Assistant Secretary of State Richard Murphy warned Congress today that if it rejected the Reagan Administration’s proposed $1.9 billion arms sale to Jordan the United States’ role as a peacemaker in the Middle East would be damaged.

“The rejection of the arms sale and the elimination of the United States as a dependable arms supplier to the moderate Arabs would be a sharp break in the continuity of our relationships in the region,” Murphy told the House Foreign Relations Subcommittee on Europe and the Middle East.

He said it “would symbolize very powerfully the likelihood, in their eyes, in their perception, that we really aren’t interested in playing a role.”

Murphy, who heads the State Department’s Near Eastern and South Asian Bureau, stressed that President Reagan is determined to go through with his proposal, submitted to Congress October 21, to provide Jordan with sophisticated planes and air defense missiles.

Resolutions sponsored by an overwhelming majority of both houses have been introduced in the Senate and the House to reject the sale.

However, the Senate adopted a resolution last week postponing the deadline for Congressional action from the normal 30 days after Presidential notification until March 1. The resolution states that before March 1 no sale is valid “unless direct and meaningful negotiations between Israel and Jordan are underway.” The House has not acted on this resolution, but there are indications that it might seek to amend it to strengthen provisions enabling Congress to reject the sale.

Murphy reiterated today that the Administration had not been behind the resolution. He said the resolution means that on March 1 the way will be clear for the sale to go through. However, he noted that before that time Congress still has the right to reject the sale by votes of both houses.


Murphy argued today as he has in the past that the arms sales is a “powerful signal” to King Hussein of Jordan of U.S. support for his role in the peace process.

“It is especially important that we send a strong signal of support to those willing to take risks for peace,” he said.

He noted that the U.S. has always believed that Israel’s security must be guaranteed so that it has the “confidence” necessary to enter peace negotiations. “This is no less valid for Jordan,” he said.

Hussein was unhappy with the Senate resolution. He called it blackmail. Murphy agreed with a suggestion from Rep. Ed Zschau (R. Cal.) that Congress might pass a resolution praising both Hussein and Israeli Premier Shimon Peres for their peace efforts.

At the same time, Murphy argued that Jordan needs the arms to protect itself from Syria. When several members of the subcommittee referred to the recent rapproachment between Jordan and Syria with an agreement for exchange of Ambassadors after a five-year break, Murphy noted a long series of Syrian threats to Jordan.

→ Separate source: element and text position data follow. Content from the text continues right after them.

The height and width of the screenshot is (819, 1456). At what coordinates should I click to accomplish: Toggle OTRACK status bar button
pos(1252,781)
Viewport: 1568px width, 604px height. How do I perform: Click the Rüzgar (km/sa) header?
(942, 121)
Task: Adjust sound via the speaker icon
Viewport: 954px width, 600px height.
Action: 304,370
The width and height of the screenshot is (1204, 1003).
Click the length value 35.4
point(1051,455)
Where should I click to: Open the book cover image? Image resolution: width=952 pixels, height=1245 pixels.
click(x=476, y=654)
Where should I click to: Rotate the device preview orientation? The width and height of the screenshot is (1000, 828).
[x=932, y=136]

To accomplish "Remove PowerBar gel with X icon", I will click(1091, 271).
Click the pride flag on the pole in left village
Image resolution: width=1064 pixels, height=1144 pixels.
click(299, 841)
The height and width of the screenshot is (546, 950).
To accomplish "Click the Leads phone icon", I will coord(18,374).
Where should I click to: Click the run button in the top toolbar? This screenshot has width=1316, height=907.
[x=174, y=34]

Lt. Gen. Philip Gast, director of the Defense Department’s Security Assistance Agency, said that even after the delivery of weapons to Jordan, Israel will be in better military shape than Jordan. But he said Syria has modern Soviet-supplied military weapons while Jordan’s air defense system is obsolete.


As for the peace process itself, Murphy said that the “window of opportunity” is “fast slipping away.” While he did not answer directly what the next step should be, he seemed hopeful saying that there had to be a series of steps to bring about direct negotiations. He said all sides have to move further in their positions.

However, the U.S. appears to be moving to have a closer contact in the process with the announcement by the State Department that Wat Cluverius, the U.S. Consul General in Jerusalem, has been named senior advisor to Murphy for the peace process.

Cluverius, who had been a Deputy Secretary in the Near East Bureau dealing with the Mideast peace process before going to Jerusalem in 1983, will maintain offices in Israel, Jordan and Egypt. Replacing Cluverius in Jerusalem will be Morris Draper, who was deputy to former Middle East special envoy Philip Habib.